We live and breathe for records that come out of nowhere and revive our interest to music reminiscent of older times, but at the same time manage to sonically harmonize with modern-day music. The debut album of Elds Mark is a collection of eleven instrumental compositions that combine prog and folk in the context of high aesthetics that have characterized the Norwegian scene for the last many years. Long story short, this is an unexpected, top-notch European progressive rock release.
Without mentioning the giants of the 70s who created the sound that bands like Elds Mark adore, let’s place them as equal members of a scene that includes Tusmørke, White Willow, Hexvessel, Espers, Nordagust, Agusa and many other bands that in their own way combine the sounds of Northern European tradition with the rock heritage of Camel, Caravan, Moody Blues, Träd, Gräs & Stenar and Ragnarök. Elds Mark is adding this version to its large family. With members from Jordsjø and Obliteration in their line-up, one would expect them to have more electricity in their music; however they choose to write almost completely acoustic compositions, raising the level of difficulty in maintaining an overall interesting record.
And they achieve it to the fullest extent, because they maintain a uniform low tempo atmosphere throughout the album, without though recycling ideas and melodies. Without crescendos (with the exception of the six-minute Elds Fall), improvisations, complex structures and technical orgasms, Elds Mark present short compositions with flute, guitars or piano as the main axis in a different way each time, relying their logic on the strict preservation of the forest, as an imaginary listening space.
For example, the wonderful song Vår Skog, which is dominated by a dark electric guitar melody, manages to perfectly incorporate thematic melodies played by mellotron, flute and even percussion into its repetitive rhythm within only four minutes. All the compositions are built in the same context, with the instruments strategically alternating in the leading roles, while the rhythm section is placed slightly lower in the mix, constantly maintaining a jazzy approach, mainly offering depth to the sound rather than new emotions.

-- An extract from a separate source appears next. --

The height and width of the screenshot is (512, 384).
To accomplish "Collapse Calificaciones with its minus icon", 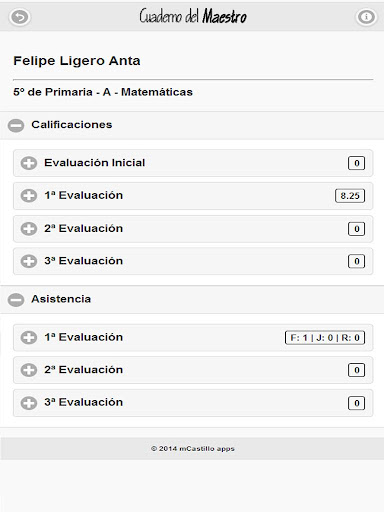I will tap(16, 125).
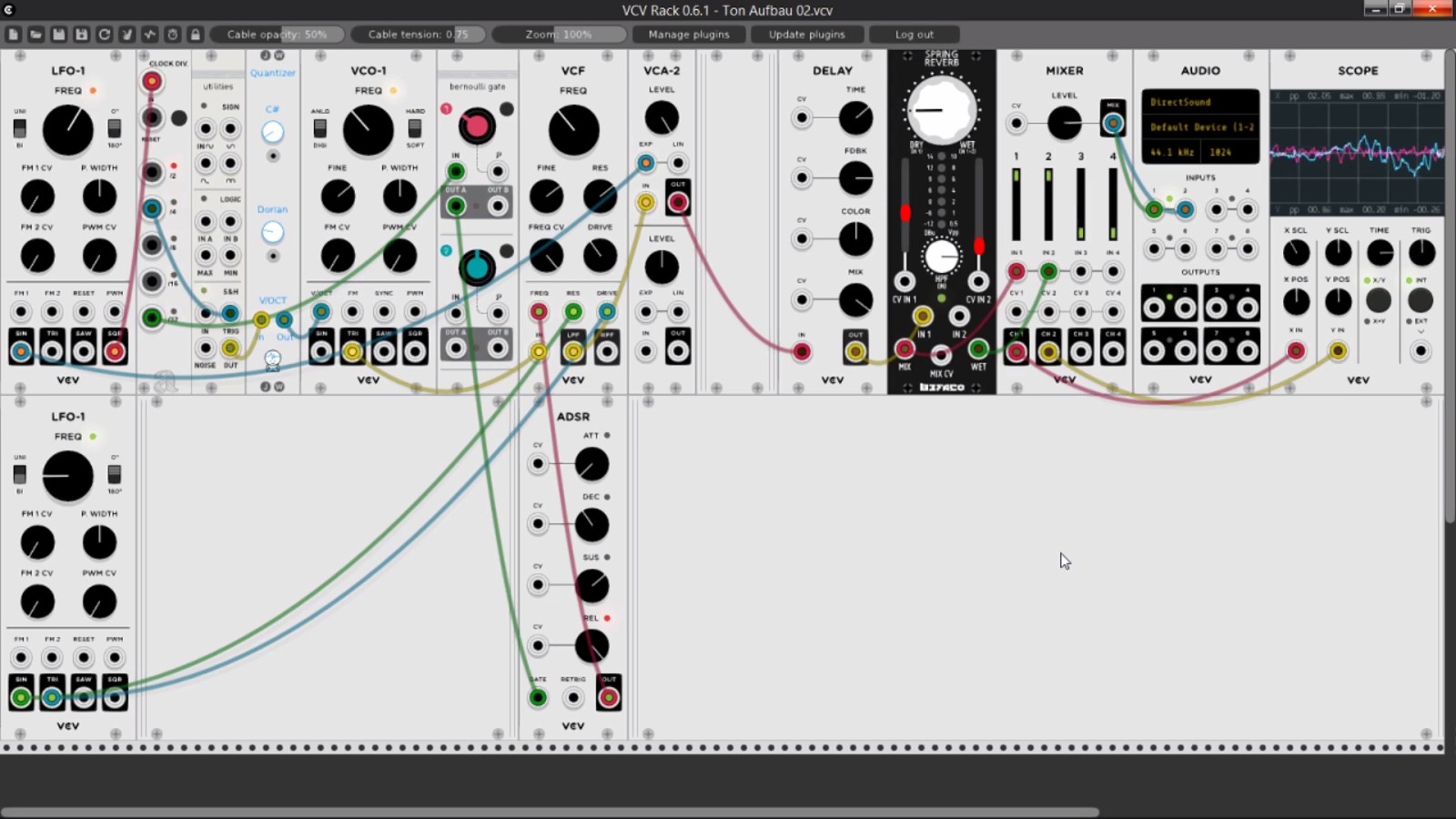The height and width of the screenshot is (819, 1456).
Task: Click the New patch icon in toolbar
Action: click(13, 35)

It may be the only weak point of an album that does not include mediocre compositions. If there was more dynamism in the rhythm section or a more ambitious production, perhaps we would be talking about a monumental record, equal to the sacred cows of the 70s. Even so, Elds Mark will be included in the progressive rock lists of this year.
8 / 10
Another new band from our most beloved Norway, whose scene is probably the best in recent years in terms of quality / quantity. Elds Mark from Østfold consist of R.E. Turitrøen and C. E. Berg who, without the help of guest musicians, cover the entire range of string intruments and percussion that enrich their eponymous debut album. Looking at the beautiful cover, one can guess the musical direction the Norwegian duet has chosen. The nordic folk melodies are rendered with an adventurous mood and rich arrangements, thus embracing the progressive folk genre. The main axis in all the 11 instrumental compositions of the album is the combination of the acoustic guitar and the flute with the mellotron sound, as well as with the electric guitar passages that flirt intensely with Scandinavian jazz / fusion. Naturally, the element of northern melancholy is ubiquitous, bringing the impressive debut of the Swedes Ragnarök to mind, but also bands such as Kebnekajse, Landberk and Ciccada. The only weak point is the lack of compositional variety as the whole record has a similar pattern. However, overall this is another high quality debut that will certainly be included in our playlists.